Now this happened. Radiation has been leaked. I am in Tokyo, where 200 kilometers away from Fukushima nuke power plant. Radiation came with wind. People are afraid. Foreigners are escaping from Japan. Some of foreign nations embassies are relocated to some other places.

As for citizens' life, there is a big change. Because of shortage of electricity, Less commute trains run. Neon and lights are turned off. The city became darker than before. In shops and supermarket food and daily commodities are sold out because people are in panic. I am in panic, too.

Suddenly I have to live extra-ordinary life. The days I enjoy watching films, skiing, and writing blog are all gone. I don't know when I can come back to such normal life.

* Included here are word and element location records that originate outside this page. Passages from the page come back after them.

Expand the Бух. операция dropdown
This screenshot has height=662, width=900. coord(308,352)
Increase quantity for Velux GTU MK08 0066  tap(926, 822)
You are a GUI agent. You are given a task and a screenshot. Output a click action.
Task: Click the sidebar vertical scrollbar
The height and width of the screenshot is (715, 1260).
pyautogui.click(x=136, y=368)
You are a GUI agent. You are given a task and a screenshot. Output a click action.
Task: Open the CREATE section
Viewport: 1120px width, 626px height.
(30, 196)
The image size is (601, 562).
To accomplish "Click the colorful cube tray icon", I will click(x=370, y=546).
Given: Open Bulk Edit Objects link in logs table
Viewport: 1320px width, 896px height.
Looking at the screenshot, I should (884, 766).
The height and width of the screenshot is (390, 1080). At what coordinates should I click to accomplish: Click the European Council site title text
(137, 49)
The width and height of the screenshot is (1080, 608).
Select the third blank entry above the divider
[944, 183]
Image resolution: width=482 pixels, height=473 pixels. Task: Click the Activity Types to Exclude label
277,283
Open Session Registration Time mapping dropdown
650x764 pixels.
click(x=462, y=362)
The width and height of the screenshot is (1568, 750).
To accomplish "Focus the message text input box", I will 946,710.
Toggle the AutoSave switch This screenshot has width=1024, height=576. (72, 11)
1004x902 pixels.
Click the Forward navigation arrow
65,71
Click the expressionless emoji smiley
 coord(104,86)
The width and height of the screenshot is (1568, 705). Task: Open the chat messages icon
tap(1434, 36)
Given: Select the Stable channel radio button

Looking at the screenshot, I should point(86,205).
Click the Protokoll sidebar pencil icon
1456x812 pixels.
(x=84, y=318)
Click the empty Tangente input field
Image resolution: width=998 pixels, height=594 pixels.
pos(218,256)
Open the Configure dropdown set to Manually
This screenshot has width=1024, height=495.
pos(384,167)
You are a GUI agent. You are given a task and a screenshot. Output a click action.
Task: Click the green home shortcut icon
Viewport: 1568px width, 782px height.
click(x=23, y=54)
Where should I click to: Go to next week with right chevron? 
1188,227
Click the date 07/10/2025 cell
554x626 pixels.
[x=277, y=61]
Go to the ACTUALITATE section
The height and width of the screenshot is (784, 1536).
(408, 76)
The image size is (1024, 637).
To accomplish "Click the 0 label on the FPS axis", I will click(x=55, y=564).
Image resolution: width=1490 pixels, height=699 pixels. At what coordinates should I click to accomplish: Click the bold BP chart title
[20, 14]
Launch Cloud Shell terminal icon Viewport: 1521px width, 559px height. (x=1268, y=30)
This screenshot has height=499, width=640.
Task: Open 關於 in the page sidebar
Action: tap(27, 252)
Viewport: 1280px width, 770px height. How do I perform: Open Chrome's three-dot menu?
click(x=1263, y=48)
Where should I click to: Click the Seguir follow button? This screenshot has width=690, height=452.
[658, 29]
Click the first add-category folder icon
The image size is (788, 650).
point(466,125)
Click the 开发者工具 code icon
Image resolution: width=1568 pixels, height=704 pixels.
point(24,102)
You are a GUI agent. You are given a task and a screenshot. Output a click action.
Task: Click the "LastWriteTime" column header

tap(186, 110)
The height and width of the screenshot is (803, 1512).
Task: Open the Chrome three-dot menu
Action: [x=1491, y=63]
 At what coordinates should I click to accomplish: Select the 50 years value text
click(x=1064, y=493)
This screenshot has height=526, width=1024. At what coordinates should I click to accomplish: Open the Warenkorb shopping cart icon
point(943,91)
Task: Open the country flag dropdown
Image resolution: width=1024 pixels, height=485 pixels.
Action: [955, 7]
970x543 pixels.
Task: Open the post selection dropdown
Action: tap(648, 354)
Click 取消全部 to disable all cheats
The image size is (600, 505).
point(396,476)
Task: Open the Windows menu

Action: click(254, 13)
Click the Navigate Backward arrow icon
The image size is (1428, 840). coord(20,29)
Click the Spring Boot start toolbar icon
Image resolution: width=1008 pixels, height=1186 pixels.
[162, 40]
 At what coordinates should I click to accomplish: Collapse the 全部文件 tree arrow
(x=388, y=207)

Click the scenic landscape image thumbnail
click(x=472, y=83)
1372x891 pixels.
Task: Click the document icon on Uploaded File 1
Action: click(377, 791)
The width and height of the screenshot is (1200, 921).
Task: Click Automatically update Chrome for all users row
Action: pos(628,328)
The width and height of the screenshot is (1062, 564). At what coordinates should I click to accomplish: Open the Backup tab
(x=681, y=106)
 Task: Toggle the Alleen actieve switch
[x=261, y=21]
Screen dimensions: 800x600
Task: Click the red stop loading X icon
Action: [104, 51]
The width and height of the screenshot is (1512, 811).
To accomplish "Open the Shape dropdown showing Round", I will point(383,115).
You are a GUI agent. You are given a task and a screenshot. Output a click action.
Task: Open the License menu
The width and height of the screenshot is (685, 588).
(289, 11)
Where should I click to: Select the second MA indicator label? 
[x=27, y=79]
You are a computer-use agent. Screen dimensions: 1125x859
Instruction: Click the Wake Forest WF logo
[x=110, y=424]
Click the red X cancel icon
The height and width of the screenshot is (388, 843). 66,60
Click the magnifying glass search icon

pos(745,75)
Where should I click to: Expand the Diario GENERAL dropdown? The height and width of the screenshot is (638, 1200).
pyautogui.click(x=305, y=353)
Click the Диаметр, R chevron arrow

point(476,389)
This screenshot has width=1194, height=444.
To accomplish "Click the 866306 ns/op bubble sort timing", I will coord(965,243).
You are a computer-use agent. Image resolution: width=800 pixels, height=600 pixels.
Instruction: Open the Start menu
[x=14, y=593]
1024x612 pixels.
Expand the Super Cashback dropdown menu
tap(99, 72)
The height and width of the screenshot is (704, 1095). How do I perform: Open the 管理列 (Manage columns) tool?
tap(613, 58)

This may be last message to you if the worst scenario happens afterwards.

22 November 2010

Becoming Xenophobic

Today I joined my new job training. I just witnessed how ordinary people have become Xenophobic these days in Japan.

 

Maybe it is because Japan has been in big recession and Chinese ship intruded Japanese territorital sea which caused diplomatic turmoil just recently.

 

In office, one worker talked about what he witnessed on the platform in the station when Chinese person yelled to a police officer. He said "it was like moster attack." Then his colleagues followed that saying "That is very Chinese personality. That is how they deal with us. See how they bumped to Coast Guard Ship."

My trainer said to me "Be careful these days our customers have become like stupid Americans who always want to sue us."

 

Japanese are islanders so we generally act like this but these days people have become more aggressive than before. I do not like this tendency.